OBJECTIVES: This study examined the incidence and predictors of antimuscarinic medication use including non-selective antimuscarinics among older adults with dementia and overactive bladder (OAB). METHODS: The study used a new-user cohort design involving older adults (≥65 years) with dementia and OAB based on 2013-2015 Medicare data. Antimuscarinics included non-selective (oxybutynin, tolterodine, trospium, fesoterodine) and selective (solifenacin, darifenacin) medications. Descriptive statistics and multivariable logistic regression models were used to determine the incidence and predictors of new antimuscarinic use including non-selective antimuscarinics, respectively. RESULTS: Of the 3.38 million Medicare beneficiaries with dementia, over one million (1.05) had OAB (31.03%). Of those, 287,612 (27.39%) were reported as prevalent antimuscarinics users. After applying continuous eligibility criteria, 21,848 (10.34%) incident antimuscarinic users were identified (77.6% non-selective; 22.4% selective). Most frequently reported antimuscarinics were oxybutynin (56.3%) and solifenacin (21.4%). Multivariable analysis revealed that patients ≥75 years, of black race, and those with schizophrenia, epilepsy, delirium, and Elixhauser's score were less likely to initiate antimuscarinics. Women, those with abnormal involuntary movements, bipolar disorder, gastroesophageal reflux disease, insomnia, irritable bowel syndrome, muscle spasm/low back pain, neuropathic pain, benign prostatic hyperplasia, falls/fractures, myasthenia gravis, narrow-angle glaucoma, Parkinson's disease, syncope, urinary tract infection and vulvovaginitis were more likely to initiate antimuscarinics. Further, patients with muscle spasms/low back pain, benign prostatic hyperplasia and those taking higher level anticholinergics had lower odds of receiving non-selective antimuscarinics, whereas white patients, black patients and those with schizophrenia and delirium were more likely to receive them.
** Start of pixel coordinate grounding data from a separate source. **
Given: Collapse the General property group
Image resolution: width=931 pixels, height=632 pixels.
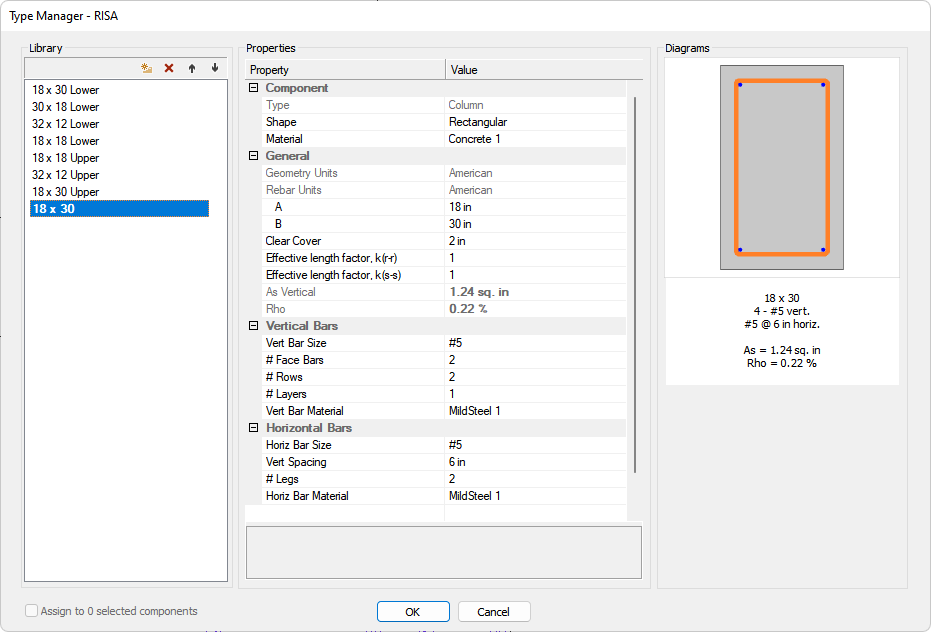Looking at the screenshot, I should coord(254,156).
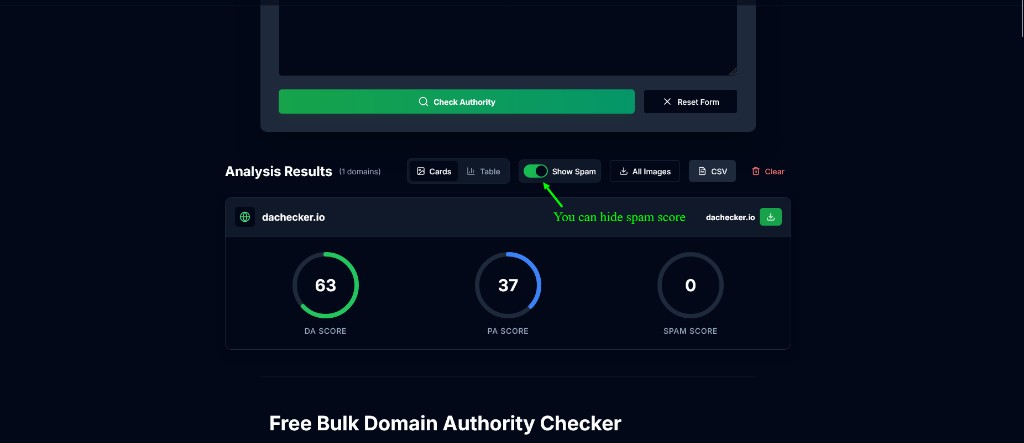Click the trash icon next to Clear
This screenshot has height=443, width=1024.
[756, 171]
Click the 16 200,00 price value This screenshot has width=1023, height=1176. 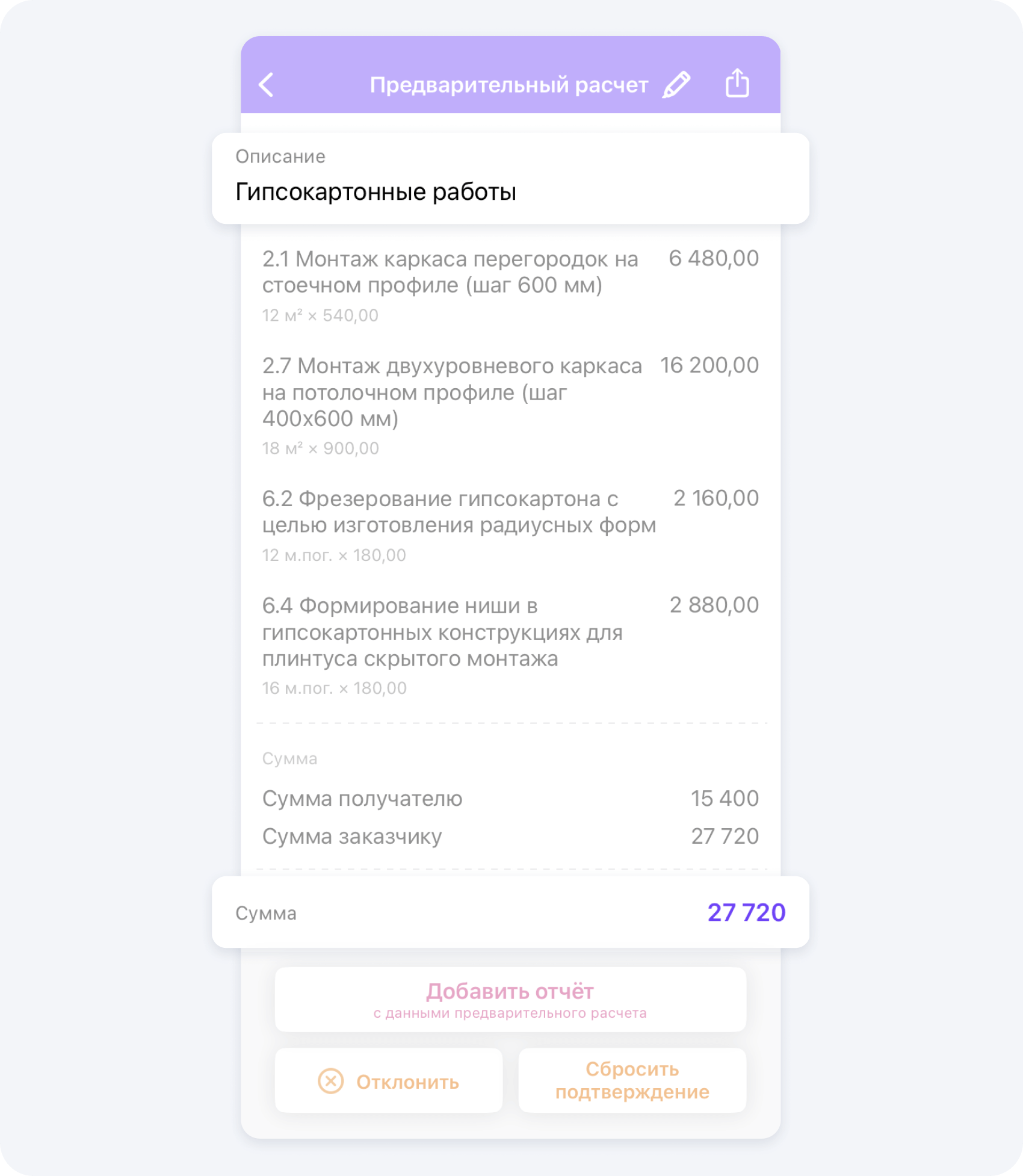pyautogui.click(x=709, y=365)
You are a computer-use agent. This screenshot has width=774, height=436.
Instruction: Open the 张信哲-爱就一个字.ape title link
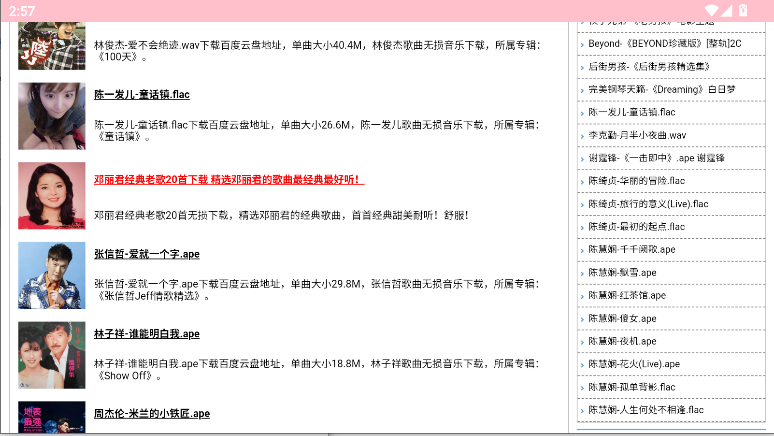pyautogui.click(x=147, y=254)
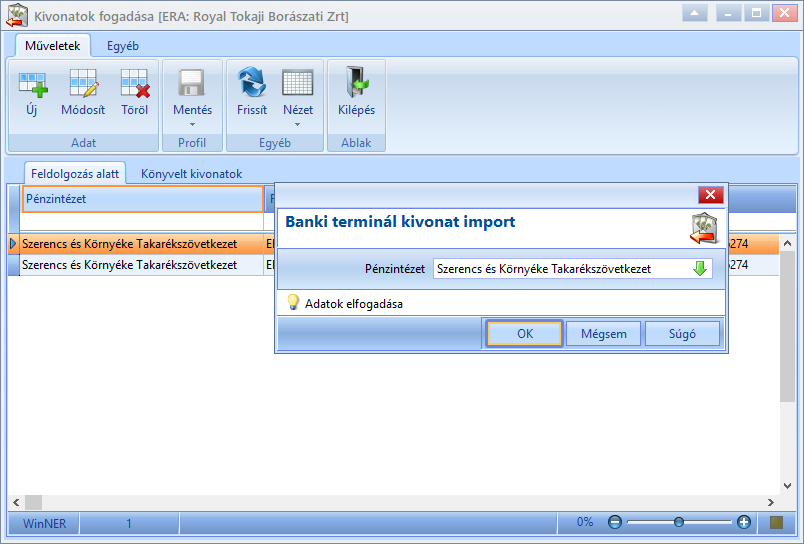Image resolution: width=804 pixels, height=544 pixels.
Task: Cancel the dialog with Mégsem
Action: pyautogui.click(x=604, y=334)
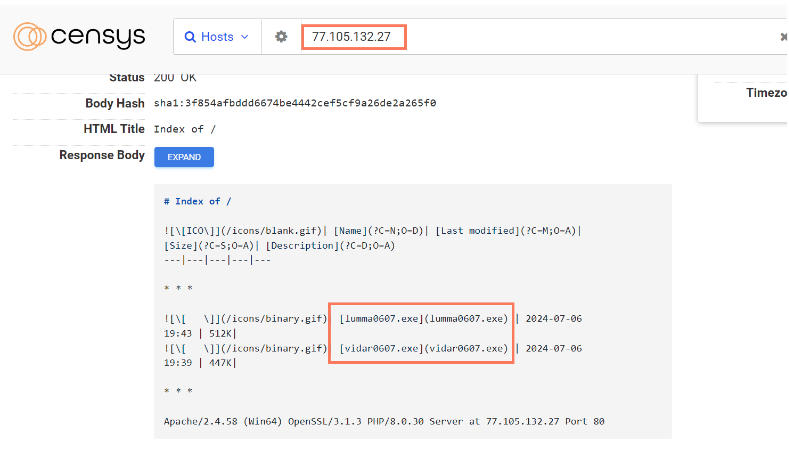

CONCLUSIONS: Nearly one-third of dementia patients had OAB and over one-fourth of them used antimuscarinics. Majority of the incident users were prescribed non-selective antimuscarinics with several demographic and clinical factors contributing to their use. Given the high prevalence of OAB among dementia patients, there is a need to optimize their antimuscarinic use, considering their vulnerability for anticholinergic adverse effects.